SO you've had your Christmas fun, your New Year hangover is nearly cured and the mince pie crumbs have been well and truly mashed into your nice shag pile rug. It was fun while it lasted, but brace yourself, we're heading for earth with one mighty bump.
For the downside to all those festivities, the excitement of Christmas and the New Year frolics, is that at the end of it all comes . . . January.
Not even the traditional post-Christmas wait in the returns queue at Marks & Spencer, the prospect o
f another bone dry turkey sandwich, or the trail around town with dripping, sticky empties in search of a bottle bank that's not already overflowing can prepare us for just how completely rubbish January is.
Forget the fag packets with their screaming health warnings, January should carry a Government warning for being supremely bad for our physical and mental wellbeing.
Sure as 'former' smokers will be raking through the bin for that packet before the week is out, January is guaranteed to leave most of us wishing we could just fast forward straight to February.
But don't take my word for it.
The Saxons believed today was the worst day to be born. They reckoned it was the unluckiest day of the year, its babes destined to face a nasty death – possibly linked to the disappointment of finding their birthday presents were bought in the sales and are non-returnable.
Recruitment specialists warn the first full week in January is the worst possible time to set out looking for a new job. One recent survey revealed almost half of job seekers questioned start in earnest on the first Monday after New Year.
Still, every cloud has a silver lining. For the same day is just fabulous if you happen to be a divorce lawyer.
Dubbed D-Day – or Divorce Day – it's when all those simmering tensions between couples fuelled by office party shenanigans, visits from in-laws, inappropriate presents and the prospect of another year together finally explodes into a trip to the lawyer's office.
The most divorce petitions of the year are filed at the start of January – sometimes as much as 50 per cent more than in the average week.
Should you survive all of that, there's still the middle of the month to get through. By then those credit card bills have plopped on to doormats revealing the full cost of that Christmas splurge, along with inflated gas and electricity bills and bank letters declaring you're overdrawn.
Suddenly that 45-minute Christmas Day blether with relatives in Australia, doesn't seem such a good idea after all.
And there, lurking among all the miserable post is that glossy leaflet from the local gym, twanging our already guilty conscience and enticing us with images of toned torsos and bikini bodies.
It's the moment we step off the treadmill after our first gym session, slathered in sweat, breathless and thighs chaffing, that we realise we've signed an unbreakable two-year contract with a place we will never ever step foot inside again.
There's no point even retreating home and switching on television – there'll just be yet another formerly lardy soap actress or Z-list celeb telling us to buy her fitness DVD. This January it's cheesy images of Denise Van Outen in legwarmers, Davina McCall's slightly scary six pack and – heaven help us all – Colleen Nolan, in a revealing leotard doing the funky pony and under a disco ball to the toetapping sounds of those musical heavyweights – The Nolans.
So that's yet another reason to leave the country in January.

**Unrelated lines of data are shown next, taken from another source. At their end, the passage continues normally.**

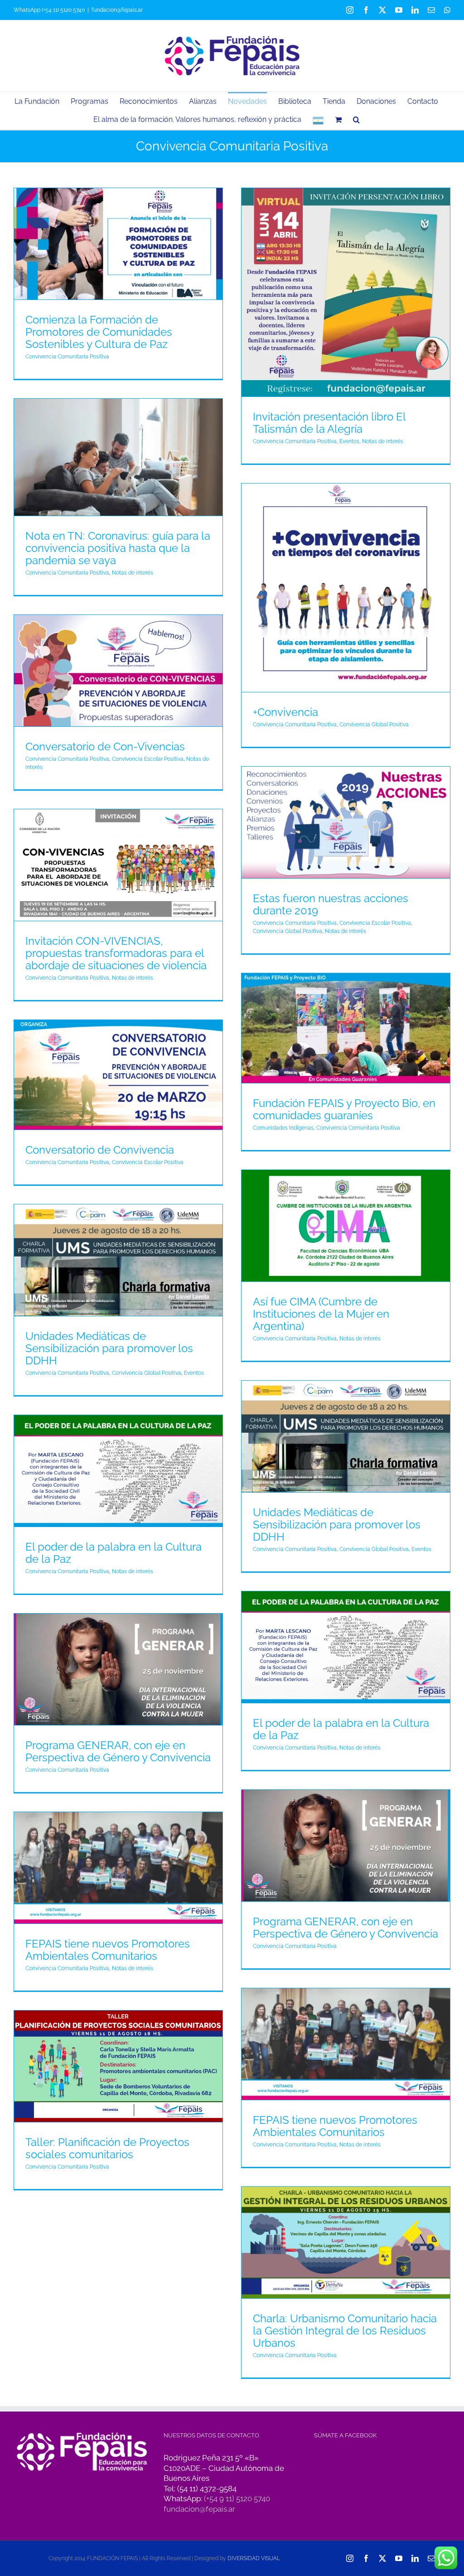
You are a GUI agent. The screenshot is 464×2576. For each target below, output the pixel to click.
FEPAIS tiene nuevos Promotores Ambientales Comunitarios (107, 1949)
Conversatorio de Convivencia (99, 1149)
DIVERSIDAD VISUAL (253, 2558)
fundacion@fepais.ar (117, 10)
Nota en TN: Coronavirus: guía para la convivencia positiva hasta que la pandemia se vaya (117, 548)
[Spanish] (318, 120)
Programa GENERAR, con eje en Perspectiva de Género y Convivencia (118, 1751)
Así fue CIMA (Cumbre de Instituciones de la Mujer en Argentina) (321, 1314)
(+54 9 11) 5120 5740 (237, 2498)
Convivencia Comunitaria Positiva (67, 356)
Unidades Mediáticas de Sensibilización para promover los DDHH (109, 1348)
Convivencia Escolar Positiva (148, 759)
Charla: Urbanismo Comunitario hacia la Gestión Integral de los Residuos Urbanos (345, 2330)
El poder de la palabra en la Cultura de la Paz (113, 1553)
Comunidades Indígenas (283, 1128)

There's always the new Wii Fit board lurking under the Christmas tree. But don't even bother unless you want to be further depressed as the slinky mii figure you created in your image earlier suddenly morphs into Dawn French once the blasted thing has taken your weight.
Put it all together – like Dr Cliff Arnall of Cardiff University – and you come up with January 21, the day his scientific equation has declared the most depressing day of the year.

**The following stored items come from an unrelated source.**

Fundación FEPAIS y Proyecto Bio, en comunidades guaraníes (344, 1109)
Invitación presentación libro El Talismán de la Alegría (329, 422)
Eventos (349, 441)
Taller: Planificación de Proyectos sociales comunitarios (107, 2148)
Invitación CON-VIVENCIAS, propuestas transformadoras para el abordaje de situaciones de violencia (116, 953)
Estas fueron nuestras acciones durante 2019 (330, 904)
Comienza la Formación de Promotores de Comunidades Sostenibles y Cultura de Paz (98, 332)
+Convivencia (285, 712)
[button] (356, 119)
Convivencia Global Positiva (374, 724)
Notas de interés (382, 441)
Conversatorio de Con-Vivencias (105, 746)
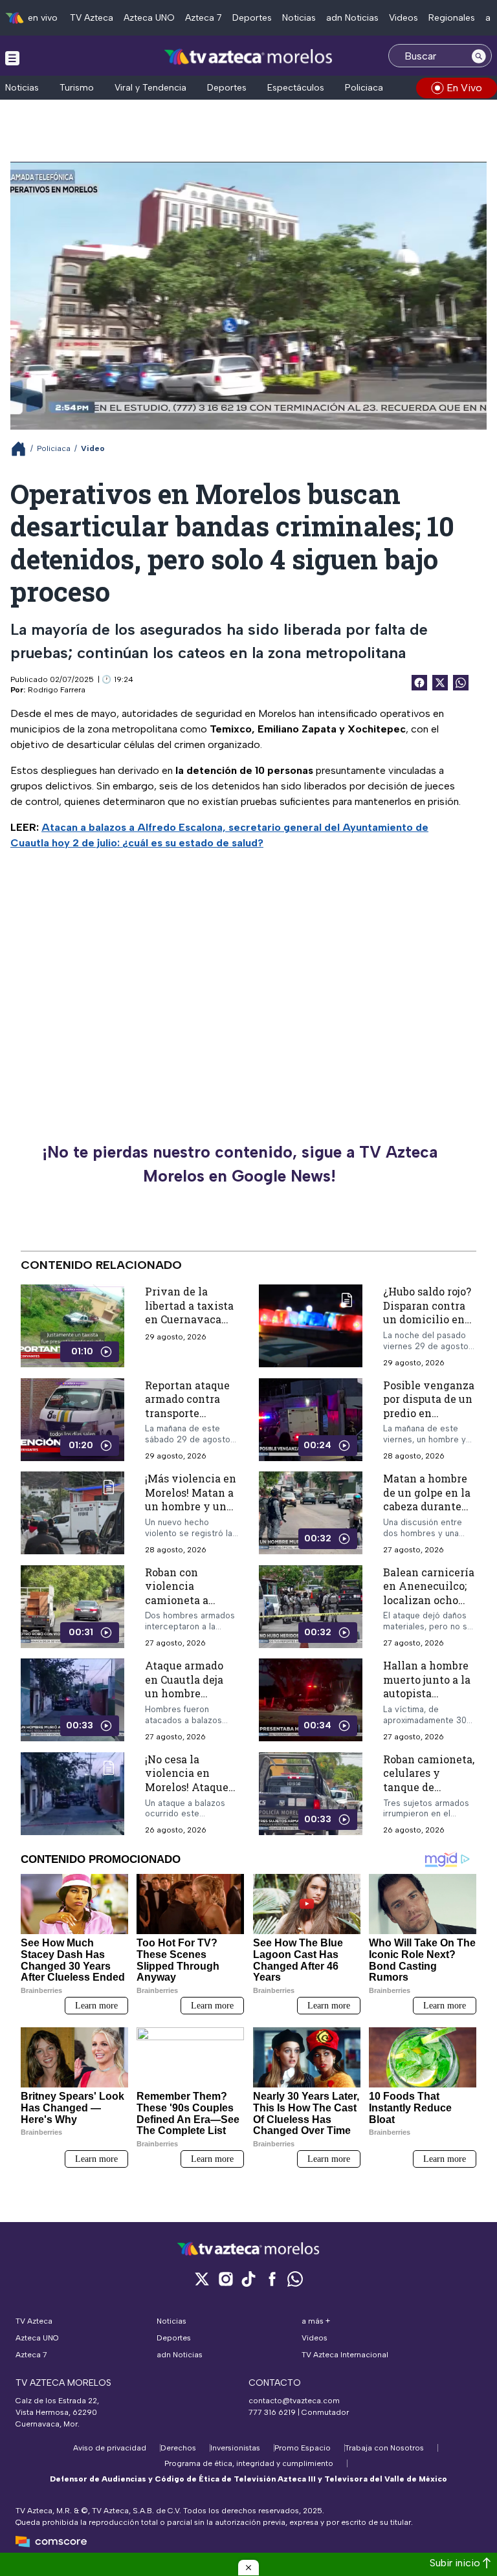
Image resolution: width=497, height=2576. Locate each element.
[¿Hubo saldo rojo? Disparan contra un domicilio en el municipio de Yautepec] (310, 1326)
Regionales (451, 17)
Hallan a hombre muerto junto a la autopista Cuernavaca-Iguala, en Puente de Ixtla (427, 1700)
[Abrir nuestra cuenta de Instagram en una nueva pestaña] (225, 2279)
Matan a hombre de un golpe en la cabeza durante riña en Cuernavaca (426, 1506)
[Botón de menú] (12, 57)
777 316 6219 (272, 2412)
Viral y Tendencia (150, 87)
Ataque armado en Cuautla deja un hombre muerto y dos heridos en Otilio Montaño (188, 1700)
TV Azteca (91, 17)
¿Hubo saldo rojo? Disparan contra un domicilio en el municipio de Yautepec (427, 1319)
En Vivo (464, 88)
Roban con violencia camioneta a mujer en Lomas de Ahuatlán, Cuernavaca (185, 1606)
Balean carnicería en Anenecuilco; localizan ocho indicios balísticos (428, 1599)
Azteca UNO (149, 17)
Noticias (299, 17)
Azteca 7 (203, 17)
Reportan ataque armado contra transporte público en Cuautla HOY (187, 1412)
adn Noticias (352, 17)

He devised it last year, taking into account January's manky weather, depressing debt levels, the collapse of New Year resolutions and our rock bottom motivational levels.
Add this year's credit crunch, redundancies and the devastating departure of Woolies' pick n mix section, and there's a fair chance the most depressing period in January kicks off right now and lasts until the 31st.

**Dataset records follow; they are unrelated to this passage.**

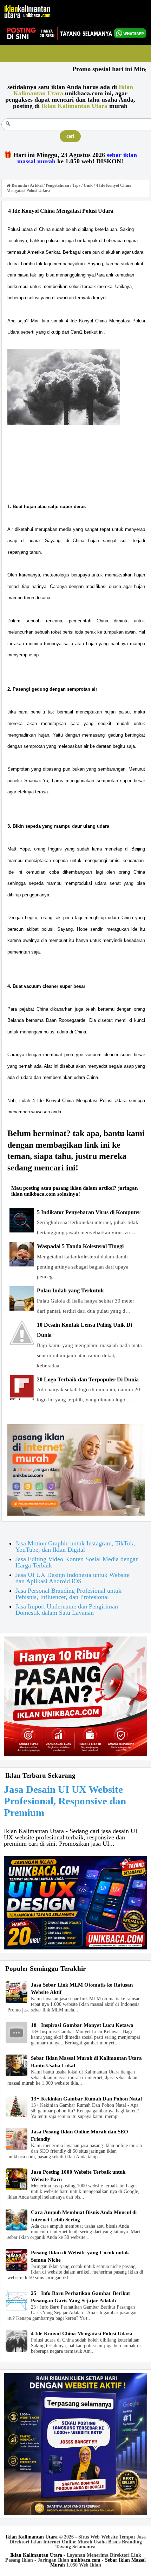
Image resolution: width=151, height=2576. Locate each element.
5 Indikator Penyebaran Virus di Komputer (88, 1212)
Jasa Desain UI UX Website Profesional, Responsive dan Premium (65, 1801)
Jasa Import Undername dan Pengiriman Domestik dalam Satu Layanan (66, 1609)
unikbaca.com (85, 2560)
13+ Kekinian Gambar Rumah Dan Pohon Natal (86, 2099)
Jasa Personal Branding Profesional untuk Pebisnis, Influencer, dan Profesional (68, 1593)
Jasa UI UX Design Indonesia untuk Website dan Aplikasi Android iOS (72, 1578)
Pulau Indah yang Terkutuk (70, 1290)
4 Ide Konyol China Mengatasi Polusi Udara (81, 2333)
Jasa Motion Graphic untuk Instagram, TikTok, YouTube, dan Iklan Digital (75, 1546)
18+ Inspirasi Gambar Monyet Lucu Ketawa (82, 2025)
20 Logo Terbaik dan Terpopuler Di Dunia (88, 1379)
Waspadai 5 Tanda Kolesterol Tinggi (80, 1246)
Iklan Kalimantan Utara (32, 2537)
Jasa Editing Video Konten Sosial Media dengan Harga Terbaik (77, 1562)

Still, there's no time like January to plan that summer holiday which, unless the pound suddenly has a Lazarus moment and rises from the dead – this year no-one can actually afford to go on. It's enough to make you jump in the car and head for the hills. But don't do it on January 18 – it's the worst day of the year for road traffic accidents.
So with all that in mind, is there anything we can do to survive the January blues? Well, just surviving it is a good place to start – more people die in January than any other month of the year!
I can't help but think – roll on February!